What do you mean there's nobody to talk to? Surely you're not the only staff on at night. I work night shift and I do understand what others have said.... I go to work and notice the houses I pass by with just the tv light flickering in the windows and I know they're watching whatever before they get ready to go to sleep while I'm on my way to work. I wish I was getting ready to go to bed too! OTOH, on my way home in the morning, when I see kids waiting for the school bus/people leaving for work, I think heh heh! I'm going to bed and you're not!
Night shift is a horse of a different color. People either seem to love it or hate it. I love it, it appears you don't. I never feel alone on noc shift; I'm too busy talking to my awake patients or my fellow staff. Night shifters at my facility have gotten to know each other and we're all buddies. What kind of relationship do you have with your fellow night shifters?
Yeah I laugh watching everyone driving to work as I'm on my way home but that sure isn't the case when I'm leaving for work! Anyway, I worked night shift at my last job and when I mean I'm alone, I mean the CNA's were off doing their thing and I was the only nurse on that side of the building. I had a lot of paperwork to do (60 patients) so I was stuck at the desk for a while. I got along with the CNA's but they weren't the type I could "chat" with (not because they were CNA's but because some weren't talkative, some seemed scared of me, some were out on a smoke break when they had free time and some I just don't "click" with and can't hold a conversation). Even the nurses on the other side of the building weren't people I could hold a conversation with.

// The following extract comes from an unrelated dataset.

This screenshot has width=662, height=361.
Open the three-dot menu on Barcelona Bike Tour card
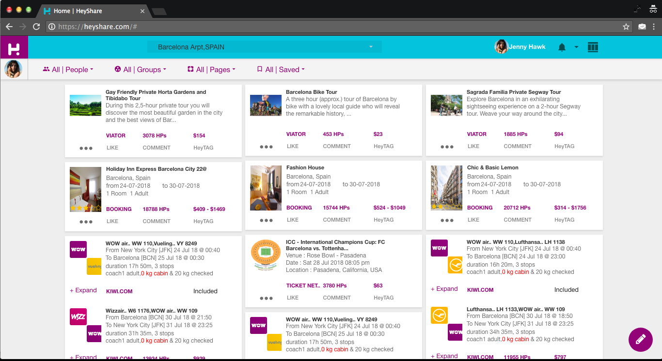(266, 146)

I've just started a NEW job so of course everyone is eyeing me to see how I am. I hate not knowing what to do so I'm busy learning my way. When I'm new, I don't make friends right away because I'm getting a feel for everyone's work ethic and gossip tendency. I also watch to see who is doing their job without having to be babysat (I tend to trust those who do their work vs those who are there for the paycheck and drag their feet). I am the only nurse in that building at nights and I only work with 2 other adults.
It's hard being the newbie and that can make you feel lonely until you get to know your fellow staff/they get to know you. I'd bring an occasional treat/make an extra effort to put yourself out there/show them how friendly you are and I bet things will go easier for you. A good sense of humor goes a long way. Since this is a new job, you have the opportunity to give that first honest/good impression as you learn the ropes of your new position. Give it time. It sounds like your staff just needs time to get to know you and then you won't feel so alone. I think it's smart that you're eyeballing them... they're eyeballing you right back. Set a friendly/honest tone from the getgo and things will fall into place.
Well, hang in there. I am fully confident that you will be able to make it.